Mauro: Para ser sincero, naquela época do Covid, nós éramos heróis, entendeu? Hoje nós somos humilhados. Quer dizer, nós só prestamos quando eles precisam, depois que acaba volta tudo ao normal. Quer dizer, eles esqueceram, eles esqueceram.

Eu fui um que fiz um vídeo na frente do 28 [de Agosto], uma paralisação naquela época, em 2019. Veio vários deputados no meu privado, queriam que eu fosse ao encontro deles, pra quê? Pra se aproveitarem, entendeu? Pra tirarem vantagem. Só que eu não fui. Eu fui excluindo de um por um. Eu não fui porque eu sabia que eles queriam tirar vantagem. Porque como o vídeo viralizou, eles queriam tirar vantagem.

Então, muitos dos colegas morreram, entendeu? E colegas que quase seriam enterrados como indigentes. Colegas que passaram 20 anos trabalhando em uma instituição que não tiveram a consideração de mandar uma coroa de flores sequer, entendeu? Colegas de famílias humildes, sem condições de comprar o caixão naquela época aqui estava caro demais, entendeu? E tivemos que fazer cotinhas para poder dar um enterro digno aos nossos colegas. E a situação do Estado, posso te dizer que foi totalmente omissa contra esses profissionais, entendeu? totalmente omissa, e hoje nós somos assim, destratados, somos perseguidos, somos humilhados, somos coagidos, somos assediados, vivemos sob pressão, estamos trabalhando em dobro, entendeu? com os hospitais superlotados, sem condições, sem insumos, sem material de curativo, sem nenhumas coisas.

E a população se revolta contra a gente. A gente está ajudando a população, a gente está preservando a saúde do paciente, a gente está cuidando do paciente, mas mesmo assim eles acham que nós somos errados. Quando na realidade é o Estado que está sendo errado, porque o Estado não promove a saúde para eles, que é um direito deles, é o direito à saúde do cidadão. Todo cidadão tem direito à saúde, entendeu? Agora, só que é difícil. Então, assim, de lá para cá, acabou os heróis, entendeu? Nós somos, hoje, os palhaços, na realidade. Somos palhaços. Palhaço do sistema. Entendeu? É isso que acontece.

AND: E para além do ato no dia 28/02, quais são as perspectivas de luta para a categoria diante desse cenário caótico?

Mauro: Isso aí só vai acabar quando houver melhora de 100%, entendeu? Quando tudo ficar dentro dos eixos, só aí acaba. Enquanto houver um colega, que seja um, passando por perseguição, coação, assédio, não recebendo, sendo destratado por gestores ou até pelo sistema, nós vamos sempre estar lá para ajudar, entendeu?

+---+

**TAREFAS**
1. Responda às perguntas abaixo com base na entrevista com Mauro:
(a) Em que ano ocorreu a paralisação em que Mauro gravou o vídeo?
(b) Por quantos anos os colegas mencionados por Mauro trabalharam em uma instituição que não mandou sequer uma coroa de flores?
(c) Em que data foi o ato citado na pergunta feita a Mauro?
2. Copie sem alterações o trecho da entrevista com Mauro que vai de "Mauro: Isso aí só" até "para ajudar, entendeu?", incluindo essas palavras.

**SEÇÃO DE DADOS**
+---+

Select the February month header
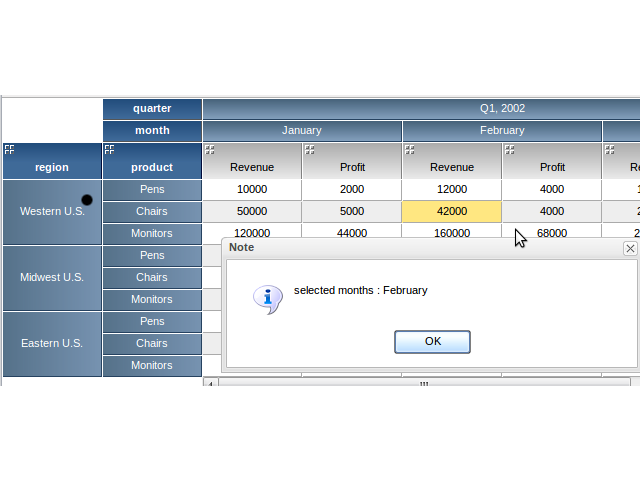 click(501, 131)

+---+

**RESULTADOS EM ORDEM**
1.
(a) Em 2019.
(b) Por 20 anos.
(c) Em 28/02.

2.
Mauro: Isso aí só vai acabar quando houver melhora de 100%, entendeu? Quando tudo ficar dentro dos eixos, só aí acaba. Enquanto houver um colega, que seja um, passando por perseguição, coação, assédio, não recebendo, sendo destratado por gestores ou até pelo sistema, nós vamos sempre estar lá para ajudar, entendeu?